Shown in Fig. 4, staying the leukocyte in described blood cell analysis passage 25 and continue through described numeration of leukocyte platform 254, described numeration of leukocyte platform 254 is microtube structure (such as diameter 21 μm), is intended for mononuclear leukocyte queuing and passes through.Described numeration of leukocyte platform 254 rear portion is provided with leukocytometer 2541, for adding up the quantity of leucocyte by numeration of leukocyte platform 254 based on laser counting principle.Described leukocyte flows through described numeration of leukocyte platform 254 and enters described blood type analysis platform 255.Described blood type analysis platform 255 includes lysis unit 2551 and blood type analysis unit 2552, is provided with write cell lysis buffer in described lysis unit 2551.When described leukocyte flows into described lysis unit 2551, described write cell lysis buffer and described leukocyte are sufficiently mixed, leukocyte breaks formation mixed liquor, described mixed liquor flows into described blood type analysis unit 2552, described blood type analysis unit 2552 utilizes, but being not limited only to, round pcr analyzes the genotype of abo blood group, the waste liquid after analysis is discharged through described waste fluid channel 26.

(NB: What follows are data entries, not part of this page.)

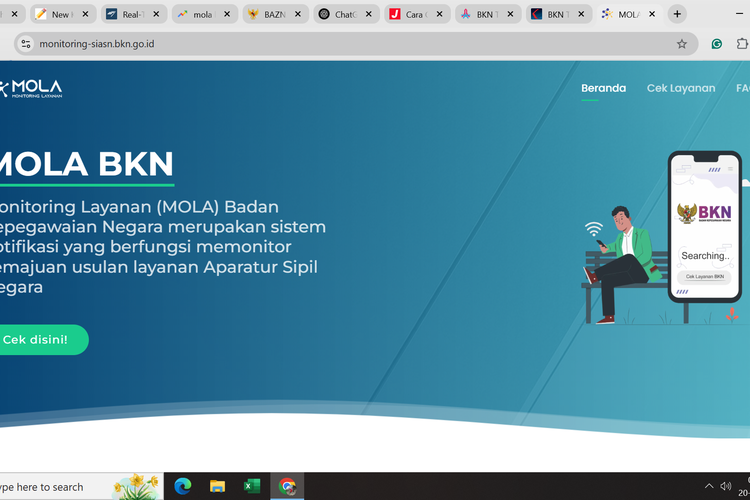Open the Cek Layanan menu item
The image size is (750, 500).
(x=680, y=88)
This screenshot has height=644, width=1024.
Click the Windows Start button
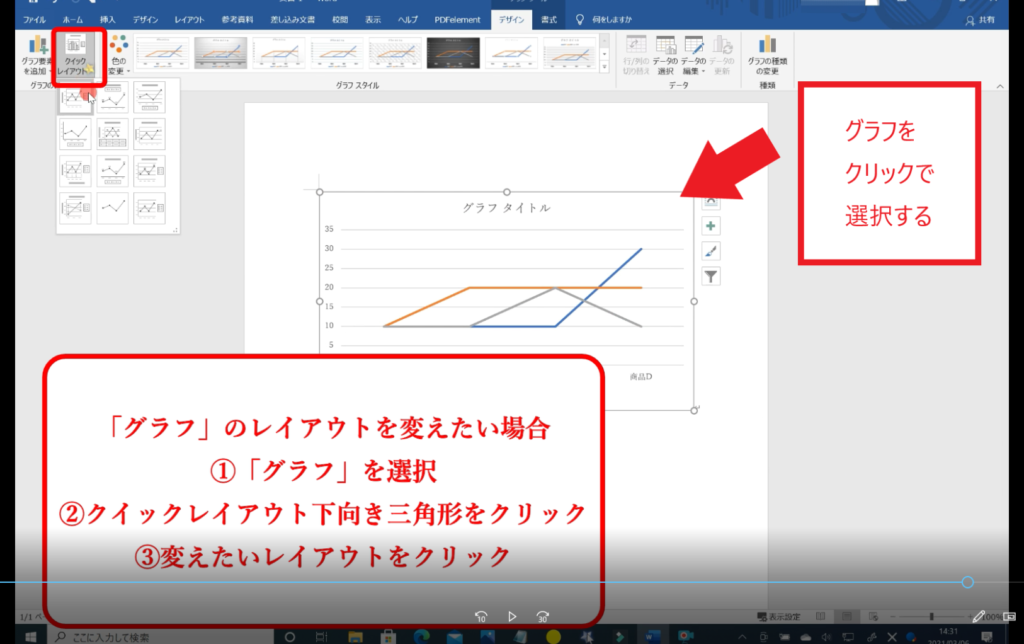pyautogui.click(x=31, y=636)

The repeatable utilization of multichannel micro-fluidic chip for quick self-checking blood of the present invention, after blood testing completes, described sample intake passage 21 connects each pipeline of the inside that water pump rinses, and discharged by described waste fluid channel 26, the reagent such as described hemolytic agent and write cell lysis buffer are passable after making to be finished, but it is not limited only to, supplementary by injecting.Additionally, each pipeline configuration and pipeline junction in described multichannel micro-fluidic chip all adopt cambered structure to design, it is simple to liquid flows.Described multichannel micro-fluidic chip realizes multiple blood testing function by the microfluidic chip structure that is integrated in centimeter scale is disposable, and volume is little is easy to carry, and facilitates family's self-inspection to use.
These are only the preferred embodiments of the present invention; not thereby the scope of the claims of the present invention is limited; every equivalent structure utilizing description of the present invention and accompanying drawing content to make or equivalent function conversion; or directly or indirectly it is used in other relevant technical fields, all in like manner include in the scope of patent protection of the present invention.